John Sloan was born in the small Pennsylvania town of Lock Haven in 1871. He was a student of the Pennsylvania Academy and worked as an illustrator for the Philadelphia Inquirer and the Philadelphia Press. In 1905 Sloan moved to New York City where he also worked as an illustrator. Sloan was a member of the Ashcan school and taught at the Art Students League of NYC. He played an important role in organizing the Society for Independent Artists and served as the president for some time.
Sloan is best known for his paintings and etchings of city life and nude studies. Although Sloan preferred to depict the “common people” in his artwork, he is quoted as saying, “I never mingled with the people, and the sympathy and understanding I have for the common people as they are meanly called, I feel as a spectator of life”. Sloan’s works are part of the permanent collections of leading museums throughout the U.S.
Girl, Back to the Piano (1932) is a typical work in his later style. Sloan taught for twenty-five years, and the subject is Gitel Kahn, a student of his at the Art Students League with whom he was romantically involved for several years during this period.
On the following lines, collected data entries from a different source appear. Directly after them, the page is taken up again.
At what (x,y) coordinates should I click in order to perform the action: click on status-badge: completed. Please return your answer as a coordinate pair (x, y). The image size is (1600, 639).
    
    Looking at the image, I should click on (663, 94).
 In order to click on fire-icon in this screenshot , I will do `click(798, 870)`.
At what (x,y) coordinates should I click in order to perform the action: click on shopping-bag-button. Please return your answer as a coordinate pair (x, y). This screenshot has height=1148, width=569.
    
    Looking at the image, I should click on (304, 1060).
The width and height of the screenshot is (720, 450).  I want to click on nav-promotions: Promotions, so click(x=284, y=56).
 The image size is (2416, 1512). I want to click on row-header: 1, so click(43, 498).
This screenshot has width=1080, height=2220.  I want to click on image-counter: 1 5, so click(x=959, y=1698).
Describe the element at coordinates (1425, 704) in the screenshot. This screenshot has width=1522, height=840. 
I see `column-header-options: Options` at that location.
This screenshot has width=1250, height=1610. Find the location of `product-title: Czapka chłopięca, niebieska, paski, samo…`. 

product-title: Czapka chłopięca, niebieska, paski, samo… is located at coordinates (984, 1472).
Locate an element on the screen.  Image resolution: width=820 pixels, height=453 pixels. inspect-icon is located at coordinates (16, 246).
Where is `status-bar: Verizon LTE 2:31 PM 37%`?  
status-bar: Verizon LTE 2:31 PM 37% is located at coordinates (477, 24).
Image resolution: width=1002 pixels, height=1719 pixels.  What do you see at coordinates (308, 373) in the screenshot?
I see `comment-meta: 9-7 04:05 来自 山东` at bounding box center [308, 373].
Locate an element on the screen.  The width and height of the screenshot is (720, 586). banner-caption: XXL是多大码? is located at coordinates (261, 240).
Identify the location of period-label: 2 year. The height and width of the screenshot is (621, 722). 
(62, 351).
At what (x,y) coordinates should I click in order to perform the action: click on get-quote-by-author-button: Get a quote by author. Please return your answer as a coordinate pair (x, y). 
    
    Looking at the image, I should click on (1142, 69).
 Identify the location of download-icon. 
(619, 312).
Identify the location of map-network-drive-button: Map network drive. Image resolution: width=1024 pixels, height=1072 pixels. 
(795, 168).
Executed in tempera on panel, his medium and technique suggests a Renaissance formality in contrast to the relaxed pose of his attractive subject who looks directly at the artist with an engaged expression, her relaxed and confident gaze reveal their comfortable relationship. The artist was pleased with the resolution of the formal elements of this painting: “An excellent color tonal quality pervades this canvas. The linear texture comes and goes, here and there, and is perhaps on that account very satisfactory. The nature of the light is well expressed. The photo seems to search out the painting more than the eye does.” Kahn posed for a number of works for him, one of which the artist noted his admiration of her “warm brown torso.”